◆ **TASK STATEMENT**: Produce a word-for-word copy of the lines from the one that contains "Instruction: Click the refresh view icon" to the final line of the data below, with all pictures dropped.

◆ **PROVIDED ENTRIES**:
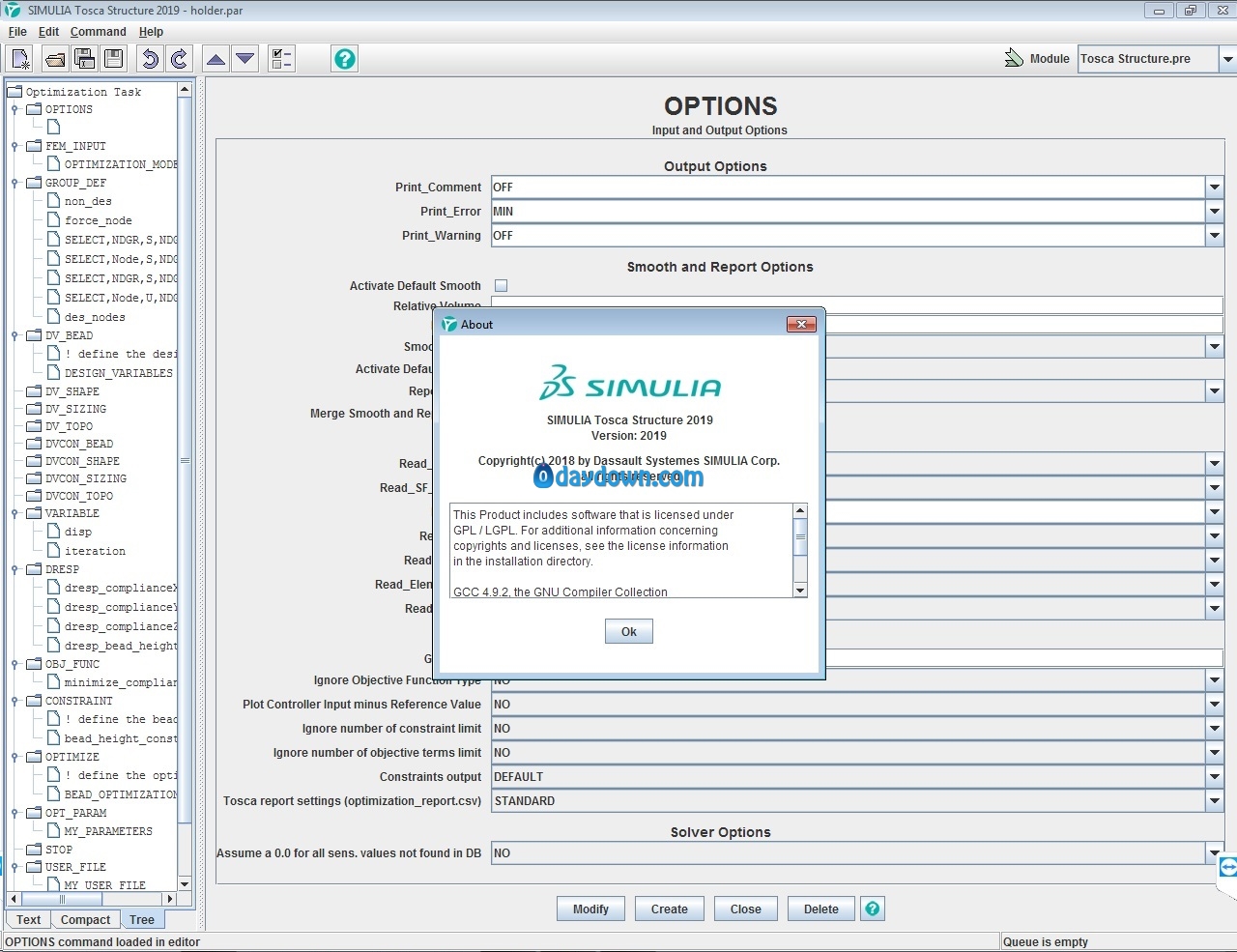Select the DV_TOPO tree node
This screenshot has width=1237, height=952.
[x=69, y=426]
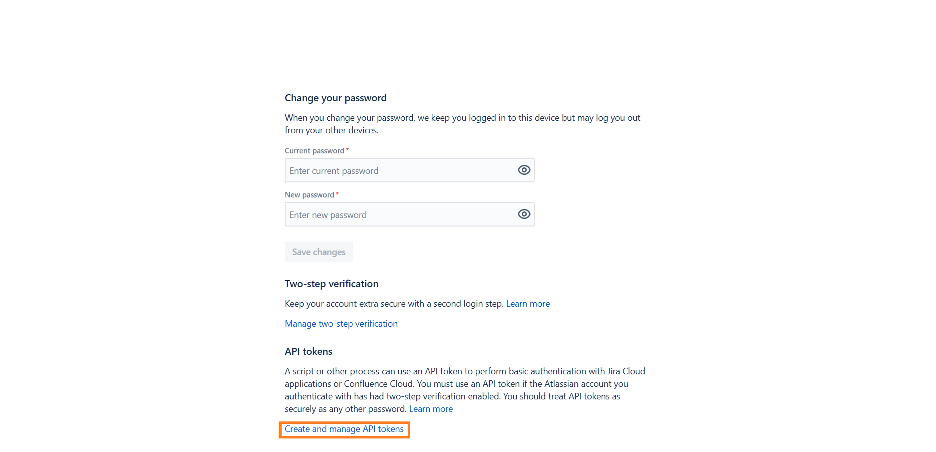Open Create and manage API tokens
Image resolution: width=936 pixels, height=452 pixels.
pyautogui.click(x=344, y=429)
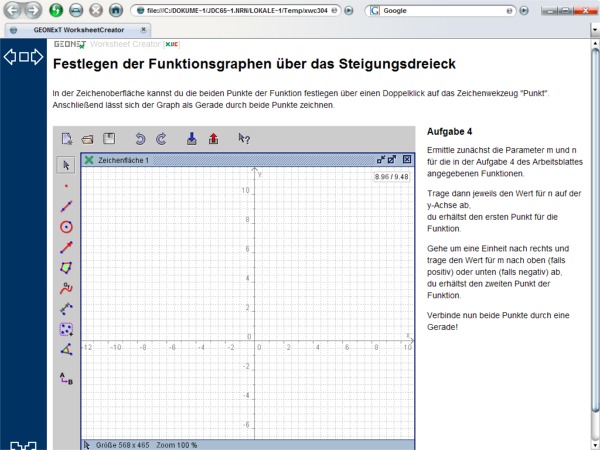Go to the previous worksheet page
The width and height of the screenshot is (600, 450).
12,57
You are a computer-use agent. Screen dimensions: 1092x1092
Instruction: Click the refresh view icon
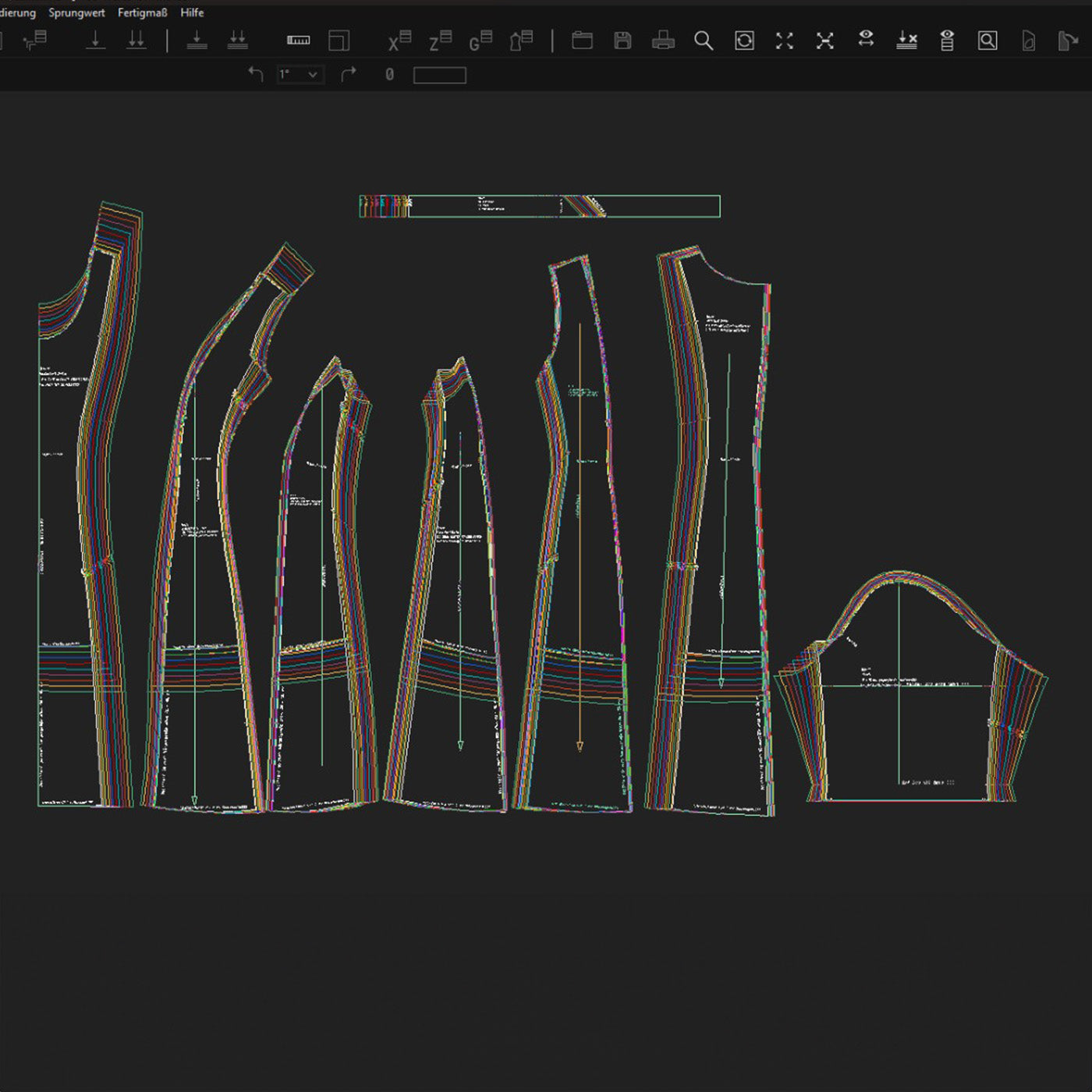tap(744, 41)
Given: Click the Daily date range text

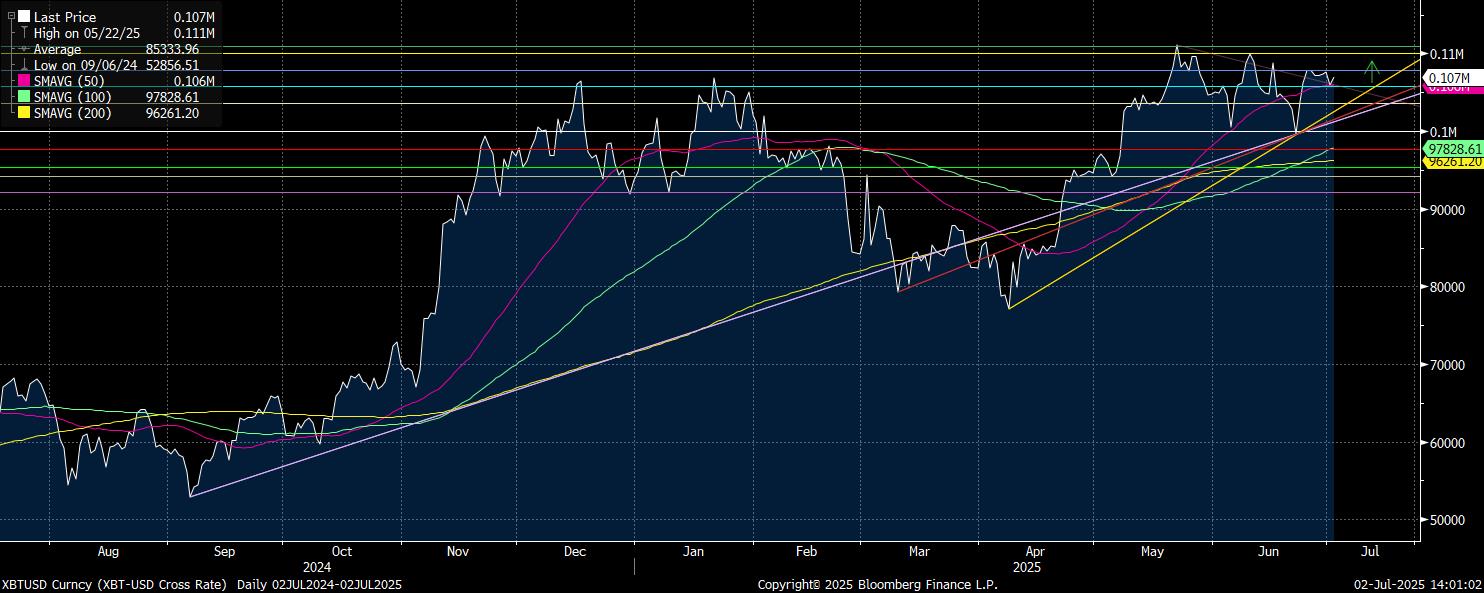Looking at the screenshot, I should click(319, 584).
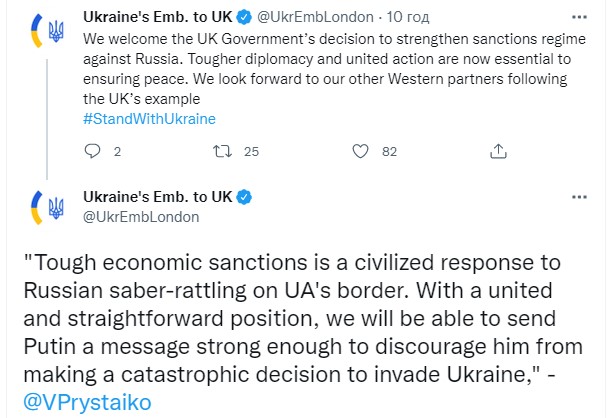The width and height of the screenshot is (607, 418).
Task: Like the tweet with 82 likes
Action: pos(360,151)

◆ **RESULT OF THIS TASK**:
Instruction: Click the refresh view icon
tap(744, 41)
Given: Click the Daily date range text

Looking at the screenshot, I should click(319, 584).
The width and height of the screenshot is (607, 418).
Task: Like the tweet with 82 likes
Action: pos(360,151)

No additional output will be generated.